[INSTRUCTIONS FOR THE TASK]: Across the listing, the lines that include "agent" must be tallied and reported as a bare number.

[AVAILABLE DATA]:
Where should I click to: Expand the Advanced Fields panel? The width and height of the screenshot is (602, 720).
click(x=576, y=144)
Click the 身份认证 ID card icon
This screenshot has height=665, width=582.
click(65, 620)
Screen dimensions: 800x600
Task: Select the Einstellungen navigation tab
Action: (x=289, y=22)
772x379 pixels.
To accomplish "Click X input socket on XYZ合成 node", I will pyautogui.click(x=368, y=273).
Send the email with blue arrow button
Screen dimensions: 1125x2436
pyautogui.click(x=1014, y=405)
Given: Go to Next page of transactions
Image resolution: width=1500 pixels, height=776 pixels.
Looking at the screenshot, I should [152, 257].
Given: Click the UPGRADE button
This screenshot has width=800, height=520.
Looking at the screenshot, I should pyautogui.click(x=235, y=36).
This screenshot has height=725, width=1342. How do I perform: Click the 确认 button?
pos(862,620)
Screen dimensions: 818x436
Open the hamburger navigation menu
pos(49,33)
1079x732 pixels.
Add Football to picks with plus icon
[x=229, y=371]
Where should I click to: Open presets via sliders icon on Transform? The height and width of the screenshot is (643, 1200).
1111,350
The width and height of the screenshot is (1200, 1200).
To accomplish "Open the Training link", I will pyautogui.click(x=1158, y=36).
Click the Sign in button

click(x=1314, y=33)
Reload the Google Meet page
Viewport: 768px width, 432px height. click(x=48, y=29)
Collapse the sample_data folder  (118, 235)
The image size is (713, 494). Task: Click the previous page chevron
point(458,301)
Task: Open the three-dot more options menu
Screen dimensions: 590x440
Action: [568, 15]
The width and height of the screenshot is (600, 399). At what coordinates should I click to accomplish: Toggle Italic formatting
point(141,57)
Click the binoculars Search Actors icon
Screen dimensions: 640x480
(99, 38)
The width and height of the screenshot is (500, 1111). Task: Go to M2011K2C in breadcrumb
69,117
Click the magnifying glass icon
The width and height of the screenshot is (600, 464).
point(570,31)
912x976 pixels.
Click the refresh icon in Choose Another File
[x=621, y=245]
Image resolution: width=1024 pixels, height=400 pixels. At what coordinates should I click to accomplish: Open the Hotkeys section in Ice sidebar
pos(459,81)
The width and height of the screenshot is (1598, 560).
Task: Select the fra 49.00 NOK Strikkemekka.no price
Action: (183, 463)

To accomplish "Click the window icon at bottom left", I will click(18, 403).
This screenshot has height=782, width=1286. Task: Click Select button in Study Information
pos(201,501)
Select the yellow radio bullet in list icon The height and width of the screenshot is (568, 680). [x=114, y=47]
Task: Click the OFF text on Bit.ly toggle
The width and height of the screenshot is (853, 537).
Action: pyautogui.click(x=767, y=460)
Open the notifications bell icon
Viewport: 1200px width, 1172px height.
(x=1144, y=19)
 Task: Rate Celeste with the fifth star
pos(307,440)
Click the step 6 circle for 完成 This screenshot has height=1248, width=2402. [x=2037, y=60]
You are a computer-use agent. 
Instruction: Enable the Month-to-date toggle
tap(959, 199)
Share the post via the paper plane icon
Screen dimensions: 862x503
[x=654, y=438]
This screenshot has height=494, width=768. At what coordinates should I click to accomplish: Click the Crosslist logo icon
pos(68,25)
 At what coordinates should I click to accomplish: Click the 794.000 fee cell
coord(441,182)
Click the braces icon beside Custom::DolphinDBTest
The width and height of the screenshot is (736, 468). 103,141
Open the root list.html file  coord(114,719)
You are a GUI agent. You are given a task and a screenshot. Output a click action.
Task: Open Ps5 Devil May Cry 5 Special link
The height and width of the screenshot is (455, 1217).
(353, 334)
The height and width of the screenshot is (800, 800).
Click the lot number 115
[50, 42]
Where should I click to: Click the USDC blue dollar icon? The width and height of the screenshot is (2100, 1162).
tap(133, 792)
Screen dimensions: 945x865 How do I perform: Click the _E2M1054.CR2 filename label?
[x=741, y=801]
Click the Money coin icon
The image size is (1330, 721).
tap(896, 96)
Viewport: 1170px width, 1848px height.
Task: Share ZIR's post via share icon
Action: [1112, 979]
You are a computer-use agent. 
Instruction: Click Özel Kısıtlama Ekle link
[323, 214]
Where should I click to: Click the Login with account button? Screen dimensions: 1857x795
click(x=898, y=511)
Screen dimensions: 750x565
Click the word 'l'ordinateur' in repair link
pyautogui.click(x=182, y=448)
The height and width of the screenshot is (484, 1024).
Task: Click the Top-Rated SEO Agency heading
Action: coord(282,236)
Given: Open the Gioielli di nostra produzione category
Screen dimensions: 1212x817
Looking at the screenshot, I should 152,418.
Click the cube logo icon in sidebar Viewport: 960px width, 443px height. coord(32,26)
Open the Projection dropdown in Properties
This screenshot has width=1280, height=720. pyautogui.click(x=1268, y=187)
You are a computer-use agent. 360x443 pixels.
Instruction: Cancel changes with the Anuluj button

[RESULT FOR THIS TASK]: 4